PartyPoker Identifies and Closes Another 91 Bot Accounts in April
Partypoker has published the second update in what it promises will be a series of monthly updates regarding “bot” (automated-playing) accounts playing on party sites, which after being identified are closed, with the related account balances seized and redistributed to affected players. In the month of April, party closed a total of 94 bot accounts and seized roughly $182,500, meaning the average (mean) seized from each identified bot account was nearly $2,000.
The bot takedowns occurred on both party’s dot-com site, which is available to most of the world, and on its dot-eu sites that offer games in the ring-fenced western European countries of France and Spain. A total of 39 bot accounts were shuttered on the dot-com site, accounting for a total of $143,908.10 in seized funds, or nearly $3,600 on average per account.
Bot closures on the France and Spain sites were higher in number (55), but those 55 seizures accounted for €34,546.17 (about $38,600 in US dollars), for a median balance seized less than a fifth the average seized on the dot-com platform. That in large part reflects the reality that ring-fenced markets choke off both higher-volume and higher-stakes play to a significant degree.
Party’s first update a month earlier declared that the company had seized 277 bot accounts over a four-month period spanning December 2018 through March 2019. This update also continues the trend that most such illicit accounts, which operate in direct violation of party’s Terms of Service (ToS). As in the first update, party itself generally identifies more than three quarters of the bot accounts that it identifies and closes. However, player reports offer valuable contributions as well. In April, 15 of the 39 dot-com accounts closed were initially flagged via player complaints, and five of the 55 France/Spain bots were shut down after player complaints as well. (There is no indication here that any of party’s US-based sites, meaning New Jersey, have been affected to date by bots; in addition to being against those sites’ service terms, such bot use is also subject to criminal penalty under New Jersey gambling law.)

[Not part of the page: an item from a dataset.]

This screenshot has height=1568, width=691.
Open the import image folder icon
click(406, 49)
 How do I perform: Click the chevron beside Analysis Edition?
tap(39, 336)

Party also asks that its worldwide customers continue to notify its dedicated bot-chasing team by emailing [email protected]. partypoker promises to investigate all each incident reported.
The unsigned blog entry added, “partypoker continues to invest in resources aimed at safeguarding the safety of its players, spearheaded by a specialist Poker Fraud Team comprising a collection of former poker professionals whose duty is to investigate suspicious activity and aid partypoker in ridding the site of unscrupulous accounts.” Previously, party announced that the team was small but dedicated solely to pursuing cheating activity on the site.
Party continues being among the vanguard of online poker sites who are assuming a newly active role in shutting down the pernicious bot accounts, the use of which is intended to slowly drain funds from legitimate players at the low- to mid-stakes tables where such bots are usually enjoyed. Such bots are more often found in cash games but are increasingly present in tourney offerings as well. Party to date has not offered any specifics regarding which stakes and formats have been most afflicted by the bots to date.